[Aim of the task]: Transcribe the Pratie Oaten festival text word for word, beginning at "Don’t miss this" and stopping after "musicians & storytellers!".

Pratie Oaten Irish Festival

The potatoes are dug and it’s time to boil up a pot of “lumpers” to make a batch of everyone’s favourite “Pratie Oaten”: Irish potato oatcakes! 

On September 30, come to Moreston Heritage Village at Grey Roots to take part in the Pratie Oaten Irish Festival! The village will be full of delicious food, costumed interpreters, live music, and entertainment. Enjoy music and storytelling, a cross cut saw competition, and make sure to check out the 4H Club Potato Auction taking place at 1:30 p.m! Samples of Pratie Oaten will be available throughout the day in the Log Cabin.

Don’t miss this fun tribute to the early Irish settlers in Grey County!

Regular admission rates apply. Free for Grey Roots Members. 

It's easy to halve the potato where there's love.
~Irish proverb



Click each name to expand and learn more about these talented musicians & storytellers!

Jim McGee was born in Mount Forest, Ontario and he grew up on a farm near Kenilworth. Jim’s brother, Dan and his dad, Joe, gave him a fiddle for the Christmas of 1974.  Dan said, “I’ll give you ‘til you’re 40 to learn how to play this thing.” Not long after that, Jim heard a recording of Kevin Burke and soon found himself drawn to playing Irish traditional dance music.  Recordings, tapes and especially musicians from Ireland Jim played with over the years in Toronto have influenced his music.  The fiddle and flute music of the Sligo, Leitrim and Roscommon region of western Ireland has had a strong attraction for him.  Jim played with the band Tip Splinter in the ‘80s and with The Inish Owen Ceili Band for the next 20 years or so.  Jim and his wife Helen live in Scarborough. Their six children are grown; Jim and Helen have three grandchildren.

[Supplied information]:
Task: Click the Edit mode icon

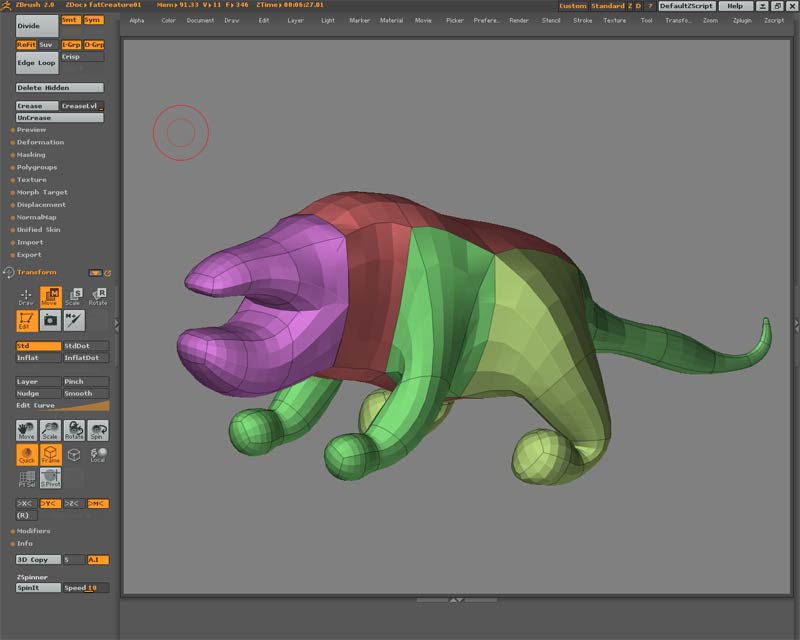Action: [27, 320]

[Task response]:
Don’t miss this fun tribute to the early Irish settlers in Grey County!

Regular admission rates apply. Free for Grey Roots Members. 

It's easy to halve the potato where there's love.
~Irish proverb



Click each name to expand and learn more about these talented musicians & storytellers!